Article Preview
Top1. Introduction
In recent years, a growing number of visual aesthetic works have been created, saved, and transmitted with digital tools, such as paintings, films, videos, and computer games. That makes it harder for people to appreciate them artificially. People started hoping that if computers or robots can understand and discover the beauty in the image as humans. Therefore, Image Aesthetics Quality Assessment (IAQA) has been a hot research topic in image analysis during the last decade.
Most previous studies of IAQA try to classify images into two categories: high aesthetic quality and low aesthetic quality for a specific photo (Karpathy, 2017; Lu, 2018; Mikolov, 2013). Another popular assessment task is to score photos with continuous numbers (Vinyals, 2014; Xu, 2015). For people, especially human artists, when shown a photo or a drawing, they often judge it by the complex content rather than just the simple numbers. To the best of our knowledge, there is little research on IAQA with a comment type, namely image aesthetic caption or description, due to lacking appropriate datasets, aesthetic models, and so on (Chang, 2017; Jin, 2019; Wang, 2018). Most previous researches on captioning of photo (Jin, 2018; Kiros, 2014; Le,2014; Marchesotti, 2011; Wang, 2012; Wang, 2008; Xu, 2016) focus on the description of objects in pictures or the interrelationship between them, without involving the description of aesthetics.

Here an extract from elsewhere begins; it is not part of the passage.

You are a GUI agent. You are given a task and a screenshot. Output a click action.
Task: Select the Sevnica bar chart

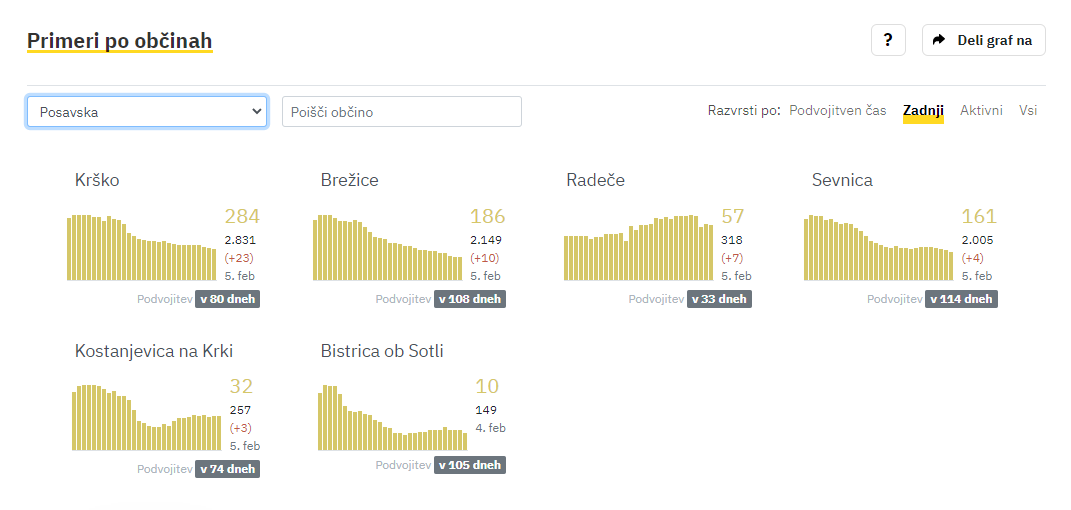(878, 247)
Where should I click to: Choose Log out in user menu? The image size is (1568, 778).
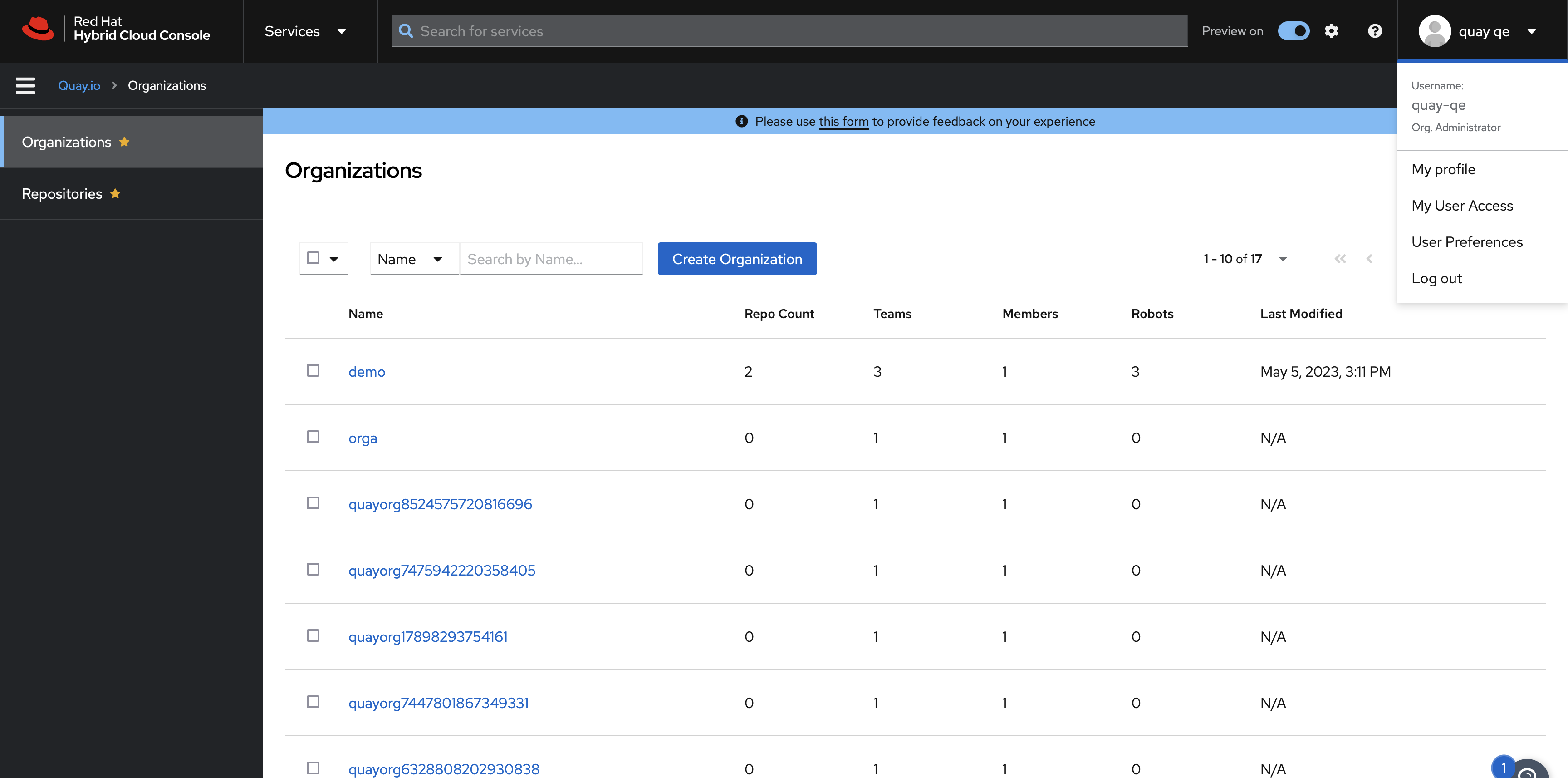(1436, 278)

Figure 1. Aesthetic Description of Images
In this work, we propose the Deep Image Aesthetic Reviewer (DIAReviewer) based on Semantic Addition Transformer Model for image aesthetic description. This model can predict an aesthetically relevant text description for the image, as shown in Figure 1. Dpchallenge (https://www.dpchallenge.com) is a photographer forum. In this powerful community. Many outstanding photographers share their shooting process and skills with pictures and texts. By crawling pictures and comments from the DPChallenge, filtering, and removing the non-sentence and congratulation-like comments manually, we built an image aesthetic description Dataset, called Aesthetic Review Data (ARD), which contains one or more aesthetic comments for each image. It contains 19,405 images and 22,931 comments. We train the DIAReviewer on ARD. We evaluate our review model on ARD using the most popular Bilingual Evaluation Understudy (BLEU) method cited by several image description articles. The contributions of our work include:
- •
We introduce a novel image dataset named ARD for image aesthetic description. Each image in the ARD corresponds to one or more aesthetic comments. These comments may be complete sentences or just simple words or phrases.
- •
We propose a DIAReviewer network framework based on Semantic Addition Transformer Model, which is specially designed for compromising the image feature and semantic information and generate aesthetic critiques for images. Furthermore, the generated sentences are more smooth and favorable for humans.
- •
We improve the traditional Convolutional Neural Networks (CNN) by adding two attention mechanisms and residual learning. The results prove this improvement can reduce the loss of picture characteristics, enrich the content of critiques, and improve the fluency of sentences.